- Location: Lanao del Sur, Philippines
- Nearest city: Marawi
- Coordinates: 8°1′14.7″N 124°17′52.7″E﻿ / ﻿8.020750°N 124.297972°E
- Area: 94 hectares (230 acres)
- Established: August 5, 1965
- Governing body: Department of Environment and Natural Resources

= Sacred Mountain National Park =

Protected area in Lanao del Sur, Philippines

Sacred Mountain National Park is a national park in Marawi, Lanao del Sur in the Southern Philippines. The mountain area has an indigenous local name, but lingering colonial influence in the 1960's was still strong during the early years of the republic, leading to the national government into naming the park as "sacred mountain" instead of its local name. Some locals have called for the national park's renaming, to reflect the indigenous identity of the locality.
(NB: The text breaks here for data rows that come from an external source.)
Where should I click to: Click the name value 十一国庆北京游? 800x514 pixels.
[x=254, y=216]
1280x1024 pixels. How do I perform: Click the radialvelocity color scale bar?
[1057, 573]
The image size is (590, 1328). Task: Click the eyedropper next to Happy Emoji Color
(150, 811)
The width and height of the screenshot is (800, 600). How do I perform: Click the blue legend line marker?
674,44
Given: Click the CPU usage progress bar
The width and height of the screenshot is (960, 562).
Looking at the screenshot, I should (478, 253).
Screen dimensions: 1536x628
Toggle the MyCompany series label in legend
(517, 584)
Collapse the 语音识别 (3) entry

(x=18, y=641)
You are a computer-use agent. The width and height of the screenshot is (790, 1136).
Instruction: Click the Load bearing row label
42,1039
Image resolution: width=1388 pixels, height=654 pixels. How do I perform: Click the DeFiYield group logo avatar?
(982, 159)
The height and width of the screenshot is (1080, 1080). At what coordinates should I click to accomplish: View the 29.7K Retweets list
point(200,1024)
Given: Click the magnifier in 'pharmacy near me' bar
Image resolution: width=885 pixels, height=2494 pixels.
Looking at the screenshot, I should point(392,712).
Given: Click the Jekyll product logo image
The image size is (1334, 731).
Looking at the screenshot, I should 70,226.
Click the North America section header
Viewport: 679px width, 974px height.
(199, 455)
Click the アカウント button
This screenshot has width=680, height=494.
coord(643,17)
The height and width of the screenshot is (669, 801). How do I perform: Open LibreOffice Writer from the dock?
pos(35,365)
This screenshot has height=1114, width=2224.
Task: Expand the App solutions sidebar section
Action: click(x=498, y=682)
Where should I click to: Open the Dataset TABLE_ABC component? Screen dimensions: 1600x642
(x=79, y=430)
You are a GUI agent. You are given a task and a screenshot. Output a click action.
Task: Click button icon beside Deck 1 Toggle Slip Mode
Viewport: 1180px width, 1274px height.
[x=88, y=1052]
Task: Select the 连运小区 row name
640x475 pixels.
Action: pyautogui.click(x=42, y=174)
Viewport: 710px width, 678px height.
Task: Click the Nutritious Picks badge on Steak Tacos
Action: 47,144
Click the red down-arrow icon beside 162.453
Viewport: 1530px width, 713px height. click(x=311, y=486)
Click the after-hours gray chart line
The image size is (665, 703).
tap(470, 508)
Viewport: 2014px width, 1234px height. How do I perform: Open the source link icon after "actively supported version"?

The 94 ha national park and protected area, located in Brgys. Guimba and Papandayan, was established on August 5, 1965, by Republic Act no. 4190. The main geographic feature of the park is Mount Mupo which has the height of 274.32 m. Activities in the park include birdwatching and trekking to the mountaintop where a pond is located.

Buyo Buyo (Piper abbreviatum) plants dominate and non-native flora in the park include African tulip trees.